INSTRUCTIONS TO FOLLOW
Whichever lines of the entries hold the word "will" should be identified and copied.

Extracted data entries
-- Opening Marker --

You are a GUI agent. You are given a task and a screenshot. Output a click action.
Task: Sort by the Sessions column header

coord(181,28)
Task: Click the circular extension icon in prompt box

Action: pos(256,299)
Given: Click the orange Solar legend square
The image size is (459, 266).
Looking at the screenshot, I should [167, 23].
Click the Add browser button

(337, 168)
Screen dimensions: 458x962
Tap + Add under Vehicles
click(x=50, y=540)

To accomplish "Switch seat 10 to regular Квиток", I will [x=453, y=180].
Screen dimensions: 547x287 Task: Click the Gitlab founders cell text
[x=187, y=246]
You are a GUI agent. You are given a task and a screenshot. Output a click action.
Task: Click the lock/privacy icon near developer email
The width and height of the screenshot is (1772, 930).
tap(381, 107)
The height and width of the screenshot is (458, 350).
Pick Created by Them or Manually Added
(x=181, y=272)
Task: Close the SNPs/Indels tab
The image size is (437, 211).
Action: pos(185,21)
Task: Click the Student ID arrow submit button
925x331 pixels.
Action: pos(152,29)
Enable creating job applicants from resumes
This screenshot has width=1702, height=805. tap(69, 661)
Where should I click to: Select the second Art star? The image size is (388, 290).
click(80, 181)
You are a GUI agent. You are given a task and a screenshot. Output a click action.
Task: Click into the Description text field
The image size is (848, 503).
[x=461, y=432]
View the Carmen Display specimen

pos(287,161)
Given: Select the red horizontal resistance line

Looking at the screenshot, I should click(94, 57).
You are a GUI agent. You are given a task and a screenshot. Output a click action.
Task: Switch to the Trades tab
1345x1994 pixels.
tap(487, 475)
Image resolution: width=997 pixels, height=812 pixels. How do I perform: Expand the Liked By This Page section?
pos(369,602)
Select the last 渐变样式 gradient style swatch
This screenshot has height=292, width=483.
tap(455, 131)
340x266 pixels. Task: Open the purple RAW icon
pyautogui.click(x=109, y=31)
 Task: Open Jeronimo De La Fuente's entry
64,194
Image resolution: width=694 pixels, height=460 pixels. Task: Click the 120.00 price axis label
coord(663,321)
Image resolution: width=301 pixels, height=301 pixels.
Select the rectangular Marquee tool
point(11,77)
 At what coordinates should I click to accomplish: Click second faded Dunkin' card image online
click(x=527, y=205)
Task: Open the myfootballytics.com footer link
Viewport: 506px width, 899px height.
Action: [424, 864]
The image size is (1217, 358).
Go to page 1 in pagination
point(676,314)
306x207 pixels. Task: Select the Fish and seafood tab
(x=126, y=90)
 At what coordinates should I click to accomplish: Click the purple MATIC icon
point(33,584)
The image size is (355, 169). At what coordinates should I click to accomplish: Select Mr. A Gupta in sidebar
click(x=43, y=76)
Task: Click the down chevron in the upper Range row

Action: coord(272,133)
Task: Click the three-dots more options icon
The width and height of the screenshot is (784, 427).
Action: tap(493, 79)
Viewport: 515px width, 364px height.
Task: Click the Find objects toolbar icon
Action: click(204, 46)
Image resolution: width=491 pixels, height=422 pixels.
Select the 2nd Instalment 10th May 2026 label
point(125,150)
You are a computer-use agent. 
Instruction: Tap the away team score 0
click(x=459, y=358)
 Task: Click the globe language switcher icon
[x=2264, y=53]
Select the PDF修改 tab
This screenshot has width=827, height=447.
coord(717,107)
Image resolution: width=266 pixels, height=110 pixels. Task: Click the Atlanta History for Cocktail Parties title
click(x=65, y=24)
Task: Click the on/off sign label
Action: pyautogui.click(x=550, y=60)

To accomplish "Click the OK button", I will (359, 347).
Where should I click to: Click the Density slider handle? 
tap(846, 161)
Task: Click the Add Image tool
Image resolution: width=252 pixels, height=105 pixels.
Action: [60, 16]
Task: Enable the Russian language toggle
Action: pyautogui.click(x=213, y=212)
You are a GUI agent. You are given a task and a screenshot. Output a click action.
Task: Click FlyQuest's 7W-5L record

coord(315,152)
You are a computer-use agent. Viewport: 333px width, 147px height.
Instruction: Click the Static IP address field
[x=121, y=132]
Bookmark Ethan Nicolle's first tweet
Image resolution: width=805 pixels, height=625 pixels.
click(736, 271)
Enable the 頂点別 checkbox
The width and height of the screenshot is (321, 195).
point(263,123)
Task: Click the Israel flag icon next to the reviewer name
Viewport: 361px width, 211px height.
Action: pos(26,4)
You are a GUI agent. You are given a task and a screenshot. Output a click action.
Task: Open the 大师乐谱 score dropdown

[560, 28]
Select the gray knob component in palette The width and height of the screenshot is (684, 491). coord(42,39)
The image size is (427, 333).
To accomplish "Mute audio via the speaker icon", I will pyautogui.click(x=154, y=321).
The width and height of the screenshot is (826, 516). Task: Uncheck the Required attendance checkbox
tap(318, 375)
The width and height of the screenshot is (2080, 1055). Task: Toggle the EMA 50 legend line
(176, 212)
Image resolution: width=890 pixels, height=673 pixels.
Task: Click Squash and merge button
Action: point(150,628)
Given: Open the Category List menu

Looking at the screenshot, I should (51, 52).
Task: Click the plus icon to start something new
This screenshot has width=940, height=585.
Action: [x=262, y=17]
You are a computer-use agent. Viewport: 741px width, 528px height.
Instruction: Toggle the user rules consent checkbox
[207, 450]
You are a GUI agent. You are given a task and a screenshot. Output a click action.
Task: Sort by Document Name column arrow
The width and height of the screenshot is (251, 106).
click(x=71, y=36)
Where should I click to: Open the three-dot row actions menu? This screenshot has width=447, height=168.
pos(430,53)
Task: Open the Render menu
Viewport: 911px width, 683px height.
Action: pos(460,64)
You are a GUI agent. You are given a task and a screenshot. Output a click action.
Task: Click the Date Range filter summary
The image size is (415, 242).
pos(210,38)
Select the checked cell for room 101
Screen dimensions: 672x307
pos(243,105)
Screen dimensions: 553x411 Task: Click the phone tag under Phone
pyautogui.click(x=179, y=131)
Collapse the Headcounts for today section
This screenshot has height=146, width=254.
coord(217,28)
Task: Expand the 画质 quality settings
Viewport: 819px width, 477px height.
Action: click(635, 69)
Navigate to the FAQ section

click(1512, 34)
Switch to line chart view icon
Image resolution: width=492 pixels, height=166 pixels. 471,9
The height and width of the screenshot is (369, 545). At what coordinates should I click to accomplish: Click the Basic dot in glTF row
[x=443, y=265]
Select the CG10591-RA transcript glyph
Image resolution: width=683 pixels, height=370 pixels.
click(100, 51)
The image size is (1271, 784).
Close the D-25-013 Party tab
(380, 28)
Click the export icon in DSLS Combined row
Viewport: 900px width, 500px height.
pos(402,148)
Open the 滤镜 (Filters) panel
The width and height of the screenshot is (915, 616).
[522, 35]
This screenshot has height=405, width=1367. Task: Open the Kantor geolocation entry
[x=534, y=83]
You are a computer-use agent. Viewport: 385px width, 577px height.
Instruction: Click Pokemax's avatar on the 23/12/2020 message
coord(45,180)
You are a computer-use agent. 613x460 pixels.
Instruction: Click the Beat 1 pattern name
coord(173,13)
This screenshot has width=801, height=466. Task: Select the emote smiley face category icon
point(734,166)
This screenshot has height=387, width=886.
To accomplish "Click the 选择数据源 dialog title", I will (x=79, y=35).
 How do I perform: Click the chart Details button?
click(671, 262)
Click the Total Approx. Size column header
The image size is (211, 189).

-- Closing Marker --

WRITTEN REPLY
To accomplish "Switch seat 10 to regular Квиток", I will [x=453, y=180].
To accomplish "Click the OK button", I will (359, 347).
To accomplish "Mute audio via the speaker icon", I will pyautogui.click(x=154, y=321).
To accomplish "Click the 选择数据源 dialog title", I will (x=79, y=35).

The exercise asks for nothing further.